- _Raw records_:

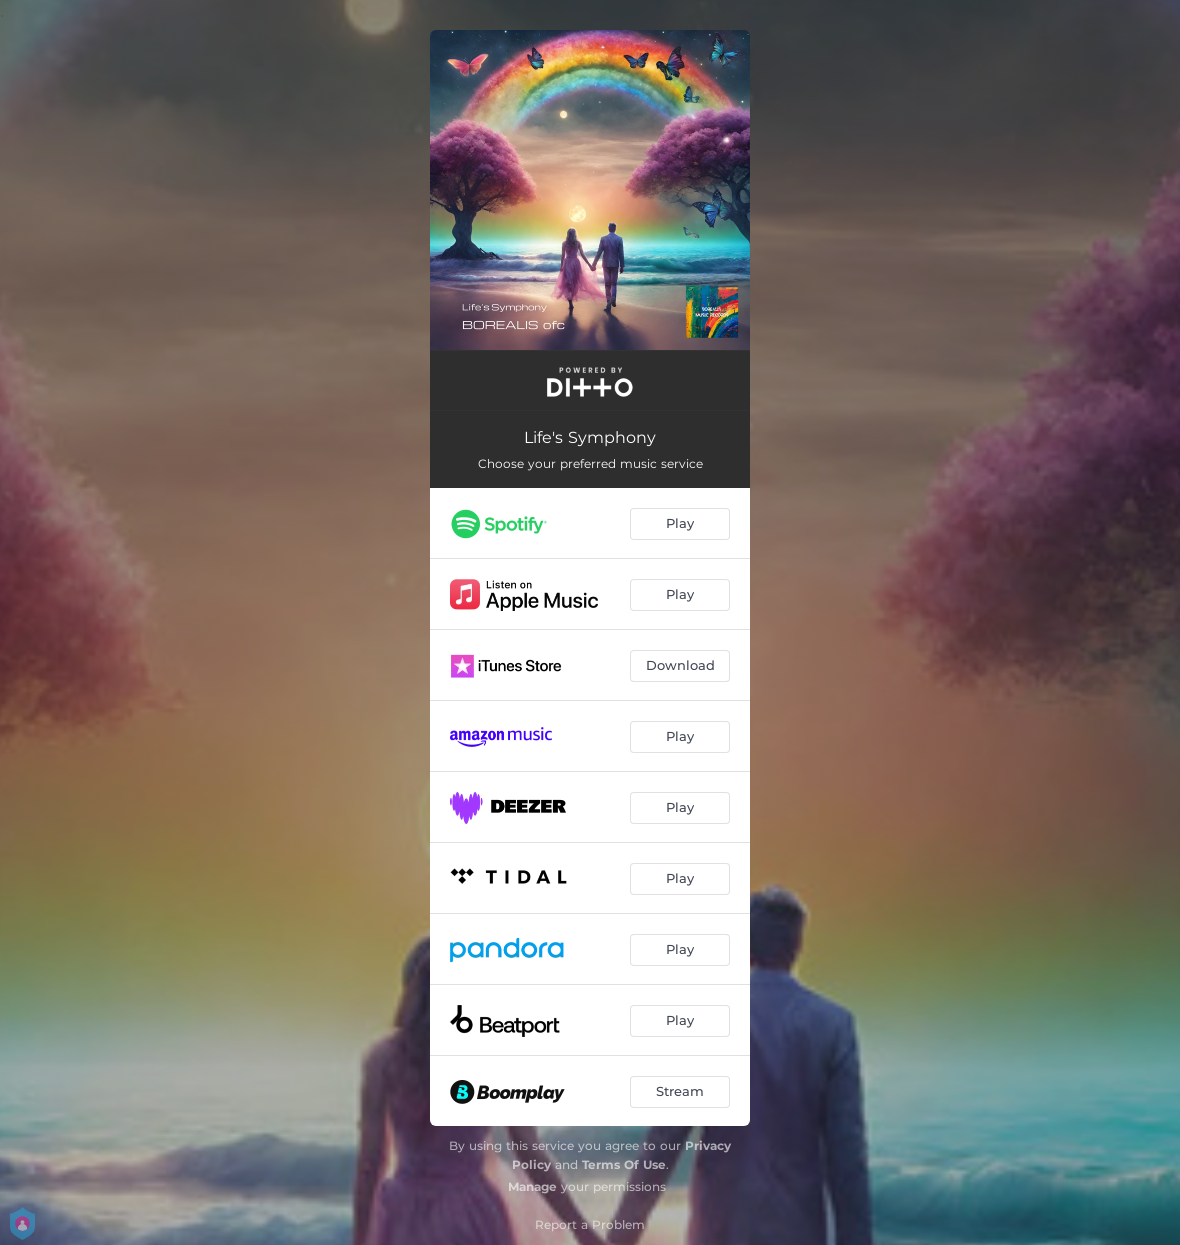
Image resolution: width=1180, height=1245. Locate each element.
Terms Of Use (624, 1164)
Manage (532, 1186)
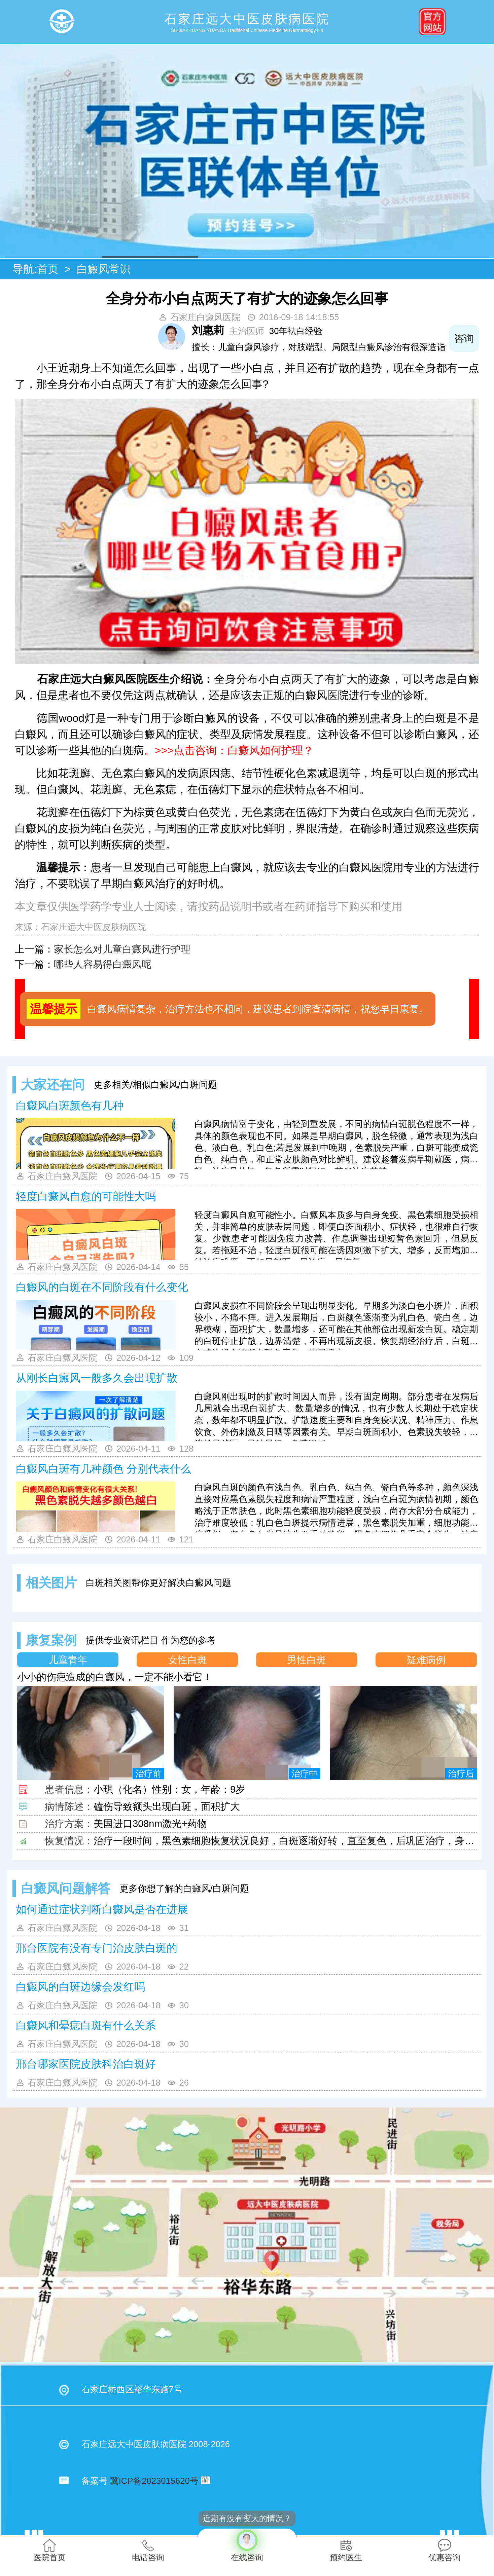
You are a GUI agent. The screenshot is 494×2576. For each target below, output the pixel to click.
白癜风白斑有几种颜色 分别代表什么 (103, 1469)
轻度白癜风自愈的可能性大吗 (86, 1196)
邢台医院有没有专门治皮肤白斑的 (96, 1948)
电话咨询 (148, 2550)
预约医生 (346, 2550)
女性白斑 (187, 1659)
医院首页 (49, 2550)
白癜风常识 (104, 269)
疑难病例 (426, 1659)
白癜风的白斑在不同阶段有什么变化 (102, 1287)
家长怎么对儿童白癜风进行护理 (122, 949)
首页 (48, 269)
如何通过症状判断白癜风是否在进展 (102, 1909)
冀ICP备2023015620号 (154, 2481)
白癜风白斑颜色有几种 (69, 1105)
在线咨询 (247, 2545)
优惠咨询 (444, 2550)
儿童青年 (67, 1659)
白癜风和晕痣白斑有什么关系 (86, 2025)
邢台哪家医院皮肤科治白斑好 (86, 2064)
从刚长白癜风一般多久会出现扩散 (96, 1378)
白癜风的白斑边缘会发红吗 (80, 1987)
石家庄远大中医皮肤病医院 (93, 927)
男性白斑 (306, 1659)
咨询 (464, 338)
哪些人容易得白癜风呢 (102, 964)
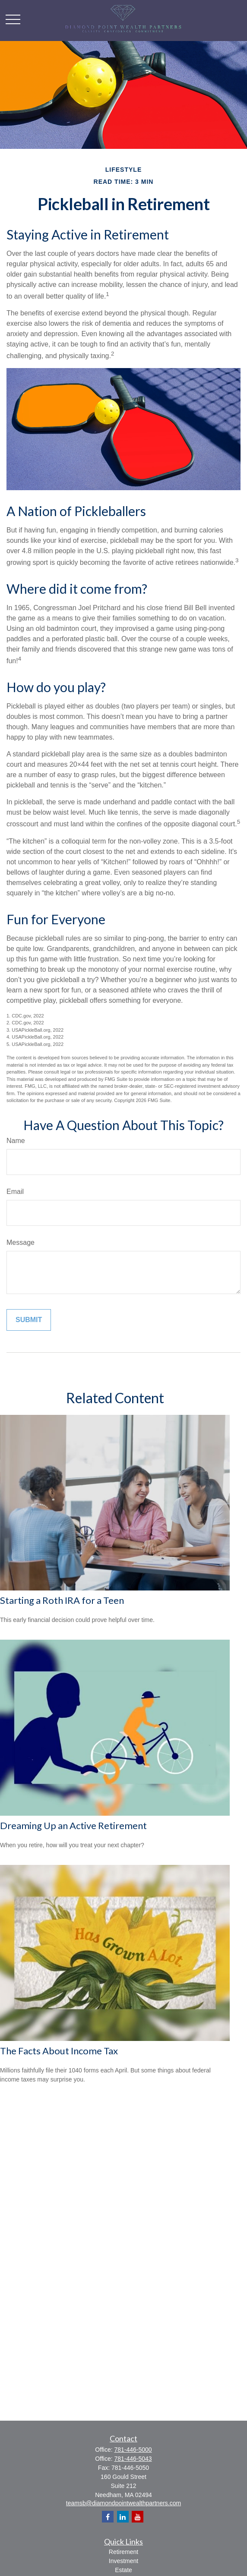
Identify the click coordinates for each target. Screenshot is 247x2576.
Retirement (123, 2551)
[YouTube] (137, 2516)
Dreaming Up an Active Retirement (73, 1825)
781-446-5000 (133, 2449)
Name (15, 1140)
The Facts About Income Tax (59, 2050)
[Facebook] (108, 2516)
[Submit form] (28, 1320)
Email (15, 1191)
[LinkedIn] (123, 2516)
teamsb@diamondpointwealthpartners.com (123, 2503)
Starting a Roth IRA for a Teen (62, 1600)
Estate (123, 2570)
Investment (123, 2560)
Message (20, 1242)
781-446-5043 (133, 2458)
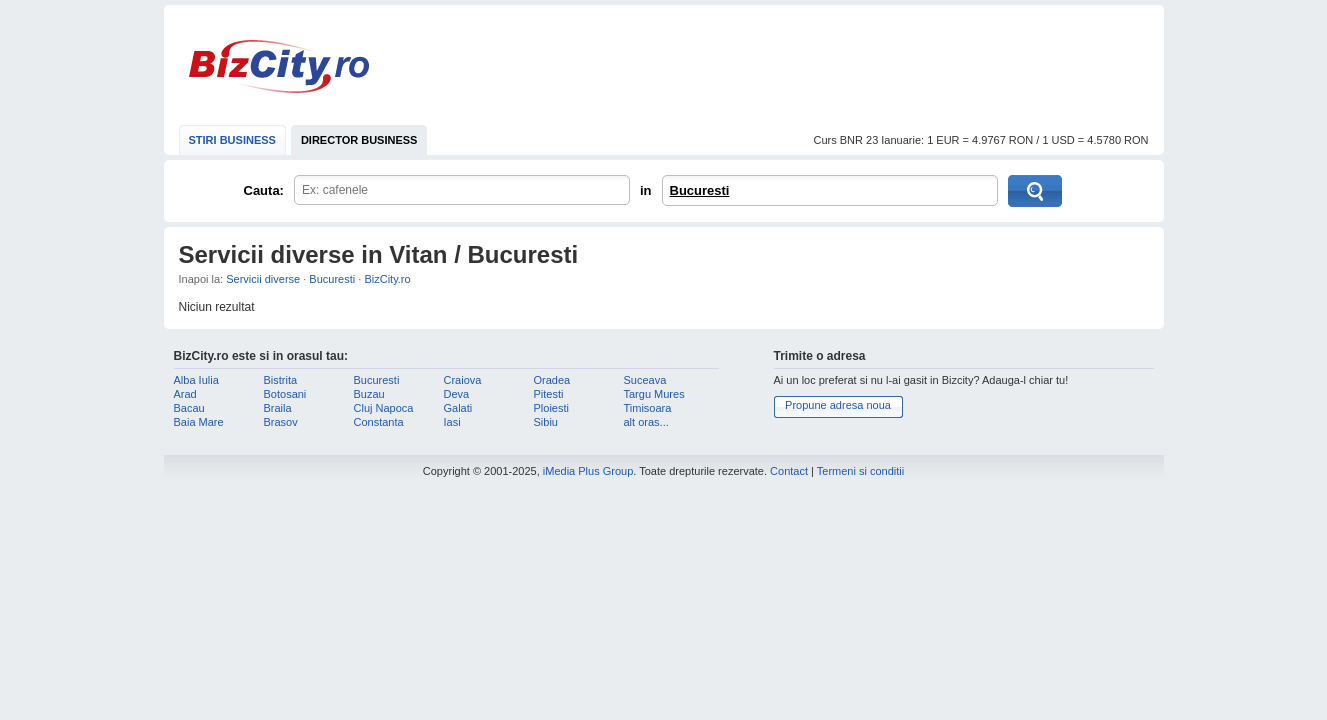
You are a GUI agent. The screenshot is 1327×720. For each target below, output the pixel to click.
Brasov (281, 422)
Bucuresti (700, 190)
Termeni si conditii (860, 471)
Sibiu (546, 422)
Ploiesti (551, 408)
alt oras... (646, 422)
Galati (458, 408)
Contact (789, 471)
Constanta (379, 422)
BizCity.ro (279, 66)
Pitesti (549, 394)
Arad (185, 394)
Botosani (285, 394)
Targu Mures (654, 394)
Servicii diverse (263, 279)
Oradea (552, 380)
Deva (457, 394)
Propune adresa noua (838, 405)
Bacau (189, 408)
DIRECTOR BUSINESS (359, 140)
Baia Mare (199, 422)
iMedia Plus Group (588, 471)
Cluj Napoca (384, 408)
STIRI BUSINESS (232, 140)
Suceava (645, 380)
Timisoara (648, 408)
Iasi (452, 422)
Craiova (463, 380)
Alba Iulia (196, 380)
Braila (278, 408)
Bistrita (281, 380)
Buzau (369, 394)
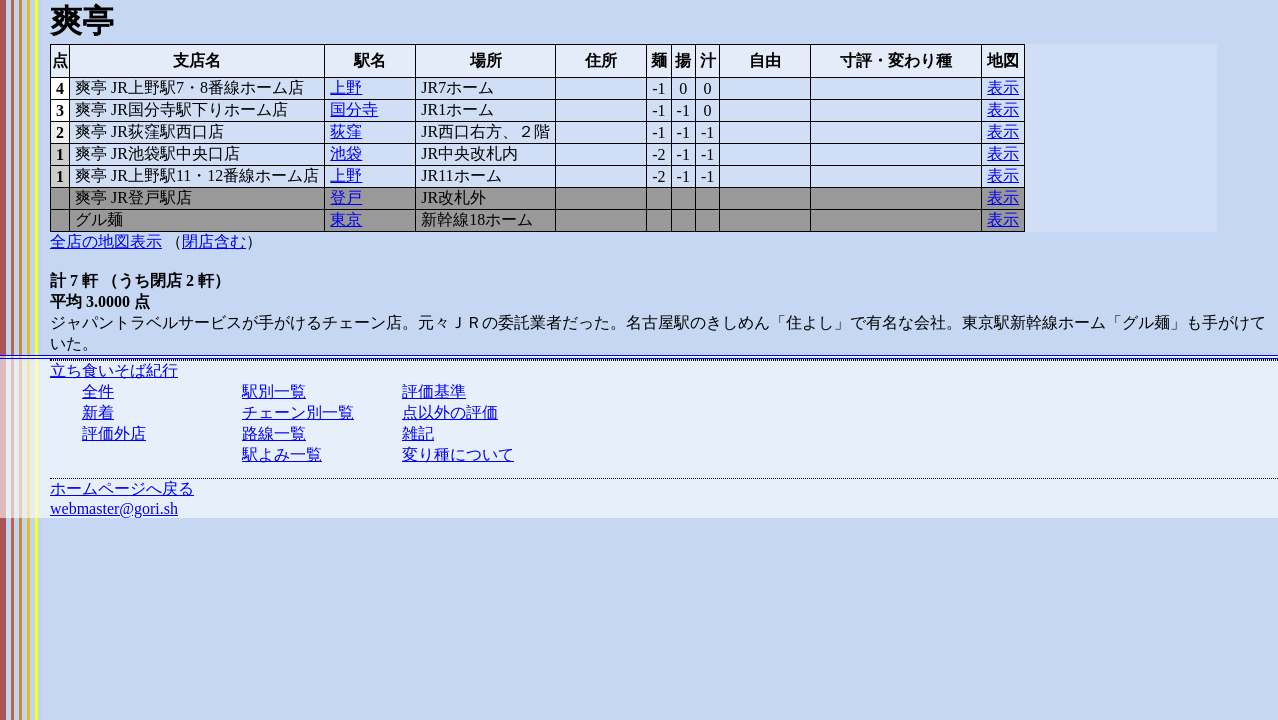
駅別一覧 (274, 391)
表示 (1003, 87)
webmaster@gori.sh (114, 508)
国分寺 (354, 109)
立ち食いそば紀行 (114, 370)
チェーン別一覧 (298, 412)
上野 (346, 87)
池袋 (346, 153)
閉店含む (214, 241)
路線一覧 (274, 433)
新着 (98, 412)
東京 (346, 219)
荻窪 (346, 131)
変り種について (458, 454)
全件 (98, 391)
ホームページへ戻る (122, 488)
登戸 (346, 197)
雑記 (418, 433)
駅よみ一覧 (282, 454)
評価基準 (434, 391)
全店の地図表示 (106, 241)
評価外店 (114, 433)
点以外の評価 (450, 412)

- _Work to complete_:
Copy every line of all the records above word for word, and leave the pictures out.

- _Exercise response_:
Image resolution: width=1180, height=1245. Locate each element.
Terms Of Use (624, 1164)
Manage (532, 1186)
You are a GUI agent. The screenshot is 494×2576. For each target below, output the pixel to click.
白癜风白斑有几种颜色 分别代表什么 (103, 1469)
轻度白癜风自愈的可能性大吗 (86, 1196)
邢台医院有没有专门治皮肤白斑的 (96, 1948)
电话咨询 (148, 2550)
预约医生 (346, 2550)
女性白斑 (187, 1659)
医院首页 (49, 2550)
白癜风常识 (104, 269)
疑难病例 (426, 1659)
白癜风的白斑在不同阶段有什么变化 (102, 1287)
家长怎么对儿童白癜风进行护理 (122, 949)
首页 (48, 269)
如何通过症状判断白癜风是否在进展 (102, 1909)
冀ICP备2023015620号 (154, 2481)
白癜风白斑颜色有几种 (69, 1105)
在线咨询 (247, 2545)
优惠咨询 (444, 2550)
儿童青年 (67, 1659)
白癜风和晕痣白斑有什么关系 (86, 2025)
邢台哪家医院皮肤科治白斑好 (86, 2064)
从刚长白癜风一般多久会出现扩散 (96, 1378)
白癜风的白斑边缘会发红吗 (80, 1987)
石家庄远大中医皮肤病医院 (93, 927)
男性白斑 (306, 1659)
咨询 (464, 338)
哪些人容易得白癜风呢 (102, 964)
Identify the click coordinates for each target. Screenshot is 247x2576.
Retirement (123, 2551)
[YouTube] (137, 2516)
Dreaming Up an Active Retirement (73, 1825)
781-446-5000 (133, 2449)
Name (15, 1140)
The Facts About Income Tax (59, 2050)
[Facebook] (108, 2516)
[Submit form] (28, 1320)
Email (15, 1191)
[LinkedIn] (123, 2516)
teamsb@diamondpointwealthpartners.com (123, 2503)
Starting a Roth IRA for a Teen (62, 1600)
Estate (123, 2570)
Investment (123, 2560)
Message (20, 1242)
781-446-5043 (133, 2458)
You are a GUI agent. The screenshot is 1327×720. For each target below, output the pixel to click.
Brasov (281, 422)
Bucuresti (700, 190)
Termeni si conditii (860, 471)
Sibiu (546, 422)
Ploiesti (551, 408)
alt oras... (646, 422)
Galati (458, 408)
Contact (789, 471)
Constanta (379, 422)
BizCity.ro (279, 66)
Pitesti (549, 394)
Arad (185, 394)
Botosani (285, 394)
Targu Mures (654, 394)
Servicii diverse (263, 279)
Oradea (552, 380)
Deva (457, 394)
Propune adresa noua (838, 405)
Bacau (189, 408)
DIRECTOR BUSINESS (359, 140)
Baia Mare (199, 422)
iMedia Plus Group (588, 471)
Cluj Napoca (384, 408)
STIRI BUSINESS (232, 140)
Suceava (645, 380)
Timisoara (648, 408)
Iasi (452, 422)
Craiova (463, 380)
Alba Iulia (196, 380)
Braila (278, 408)
Bistrita (281, 380)
Buzau (369, 394)
駅別一覧 (274, 391)
表示 (1003, 87)
webmaster@gori.sh (114, 508)
国分寺 (354, 109)
立ち食いそば紀行 (114, 370)
チェーン別一覧 (298, 412)
上野 (346, 87)
池袋 (346, 153)
閉店含む (214, 241)
路線一覧 (274, 433)
新着 (98, 412)
東京 (346, 219)
荻窪 (346, 131)
変り種について (458, 454)
全件 (98, 391)
ホームページへ戻る (122, 488)
登戸 (346, 197)
雑記 (418, 433)
駅よみ一覧 (282, 454)
評価基準 (434, 391)
全店の地図表示 (106, 241)
評価外店 (114, 433)
点以外の評価 (450, 412)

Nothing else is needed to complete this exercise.